In Syria, Reconstruction Brings Little Hope for Peace

While maintaining the status quo for the time being might seem the easiest option, it is also the worst possible one

Poster of Bashar Al-Assad in the Hamadiyya goldmarket in Damascus, April 9, 2019. John Wreford/Alamy

Over the last two years, experts and policymakers have discussed the prospects for reconstruction in a Syria that, against all odds and efforts to oust him, is still ruled by Bashar Al-Assad. The discussion has largely centered around the role of external actors in reconstructing “Al-Assad’s Syria” to include the role of humanitarian organizations, with some recommending a “decentralized reconstruction” approach while others warn that, without major behavioral change on the part of Al-Assad’s government, even well-meaning, humanitarian-focused efforts will likely bolster the regime and harm ordinary Syrians. Some argue that the West should stay away completely while others still predict that Western reconstruction funds will merely serve to shift the discussion from one of political transition to how the regime will manage its own survival. The debate, however contentious, clearly highlights the paucity of options that exist today to enable long-lasting, genuine peace and stability in Syria.

For now, given the low likelihood of an external effort to remove the Al-Assad regime from power and the lack of coercive options to force him into making any type of concession, countries that wish to maintain a principled stance on Syria have only one viable scenario before them. First, they should focus on bolstering resilience among Syrian communities to lay the groundwork for future peacebuilding efforts and second, plan for a scenario where the regime’s hold on power eventually begins to falter.

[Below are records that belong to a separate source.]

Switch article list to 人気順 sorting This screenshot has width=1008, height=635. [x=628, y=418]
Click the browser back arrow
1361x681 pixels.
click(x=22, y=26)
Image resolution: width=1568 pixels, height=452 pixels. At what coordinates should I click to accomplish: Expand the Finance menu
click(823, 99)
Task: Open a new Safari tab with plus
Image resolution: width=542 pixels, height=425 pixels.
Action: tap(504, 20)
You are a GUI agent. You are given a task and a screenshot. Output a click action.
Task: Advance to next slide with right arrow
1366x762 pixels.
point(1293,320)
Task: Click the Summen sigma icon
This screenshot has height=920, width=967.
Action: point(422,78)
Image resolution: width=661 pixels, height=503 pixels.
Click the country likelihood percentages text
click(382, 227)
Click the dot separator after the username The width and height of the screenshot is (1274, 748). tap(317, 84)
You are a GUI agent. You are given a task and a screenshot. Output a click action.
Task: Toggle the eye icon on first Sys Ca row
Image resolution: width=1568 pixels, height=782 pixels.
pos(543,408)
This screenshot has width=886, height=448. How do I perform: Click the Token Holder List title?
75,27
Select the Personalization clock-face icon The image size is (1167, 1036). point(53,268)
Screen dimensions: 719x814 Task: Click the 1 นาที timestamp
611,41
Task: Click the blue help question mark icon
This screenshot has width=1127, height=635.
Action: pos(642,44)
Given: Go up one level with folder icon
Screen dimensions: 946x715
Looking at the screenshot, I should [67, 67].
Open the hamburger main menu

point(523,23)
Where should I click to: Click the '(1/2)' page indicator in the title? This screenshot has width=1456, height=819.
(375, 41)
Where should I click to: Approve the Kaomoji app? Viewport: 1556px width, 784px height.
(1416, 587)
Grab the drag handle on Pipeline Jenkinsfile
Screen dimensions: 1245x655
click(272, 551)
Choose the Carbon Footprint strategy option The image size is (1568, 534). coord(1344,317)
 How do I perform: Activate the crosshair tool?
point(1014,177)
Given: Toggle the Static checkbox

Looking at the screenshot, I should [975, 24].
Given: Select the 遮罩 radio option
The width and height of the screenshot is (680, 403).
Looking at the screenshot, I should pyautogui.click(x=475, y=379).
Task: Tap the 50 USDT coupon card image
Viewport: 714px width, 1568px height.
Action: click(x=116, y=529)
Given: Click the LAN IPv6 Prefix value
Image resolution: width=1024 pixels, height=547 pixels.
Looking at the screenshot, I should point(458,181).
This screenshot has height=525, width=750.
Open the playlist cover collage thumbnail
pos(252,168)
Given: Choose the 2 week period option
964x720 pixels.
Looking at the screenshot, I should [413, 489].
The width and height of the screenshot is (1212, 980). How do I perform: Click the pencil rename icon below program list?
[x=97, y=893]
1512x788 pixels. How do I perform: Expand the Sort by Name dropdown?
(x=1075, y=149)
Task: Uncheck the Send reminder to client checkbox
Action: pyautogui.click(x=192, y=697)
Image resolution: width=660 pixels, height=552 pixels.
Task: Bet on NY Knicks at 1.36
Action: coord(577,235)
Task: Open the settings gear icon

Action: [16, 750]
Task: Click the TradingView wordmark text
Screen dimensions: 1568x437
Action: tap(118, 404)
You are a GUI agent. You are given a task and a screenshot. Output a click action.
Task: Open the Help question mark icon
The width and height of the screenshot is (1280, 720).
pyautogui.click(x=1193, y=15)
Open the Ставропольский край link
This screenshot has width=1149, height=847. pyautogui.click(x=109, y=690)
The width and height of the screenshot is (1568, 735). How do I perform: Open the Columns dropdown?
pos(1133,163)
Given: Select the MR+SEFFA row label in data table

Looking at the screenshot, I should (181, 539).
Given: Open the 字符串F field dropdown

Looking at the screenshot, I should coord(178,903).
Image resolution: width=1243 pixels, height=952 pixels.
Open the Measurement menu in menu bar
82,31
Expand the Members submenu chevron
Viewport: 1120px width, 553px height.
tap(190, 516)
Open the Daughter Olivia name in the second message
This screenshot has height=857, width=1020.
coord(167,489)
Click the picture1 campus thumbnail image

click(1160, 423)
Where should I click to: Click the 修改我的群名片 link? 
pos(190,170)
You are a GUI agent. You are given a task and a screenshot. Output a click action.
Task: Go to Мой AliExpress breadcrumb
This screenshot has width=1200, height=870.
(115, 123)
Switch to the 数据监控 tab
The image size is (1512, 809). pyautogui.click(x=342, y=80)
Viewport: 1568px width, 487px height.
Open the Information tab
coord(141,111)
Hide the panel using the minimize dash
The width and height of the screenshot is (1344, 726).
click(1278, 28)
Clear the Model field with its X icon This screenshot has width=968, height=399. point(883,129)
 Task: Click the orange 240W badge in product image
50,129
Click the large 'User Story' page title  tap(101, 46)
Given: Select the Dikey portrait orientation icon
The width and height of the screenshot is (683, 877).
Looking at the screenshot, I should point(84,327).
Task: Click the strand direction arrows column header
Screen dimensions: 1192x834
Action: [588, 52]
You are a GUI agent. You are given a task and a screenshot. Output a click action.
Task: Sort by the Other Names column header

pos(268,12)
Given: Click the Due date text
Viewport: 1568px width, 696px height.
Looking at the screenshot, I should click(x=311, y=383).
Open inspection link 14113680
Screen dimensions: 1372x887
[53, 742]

Destruction and Consolidation
Beginning in 2016, thanks to assistance from Russia and Iran as well as a reluctance by the West to expend the necessary resources or leverage to secure a different outcome, it was clear that Al-Assad was moving toward a military victory. Today, as the conflict in Syria enters its ugly final stages, we can reasonably expect that Al-Assad will continue to punish dissent, preventing “undesirables” from ever returning or detaining those who do. Ceasefires and so-called “reconciliation agreements” have proven to be little more than part of Al-Assad’s “destroy and consolidate” strategy, in many cases amounting to what human rights organizations have labeled “crimes against humanity”.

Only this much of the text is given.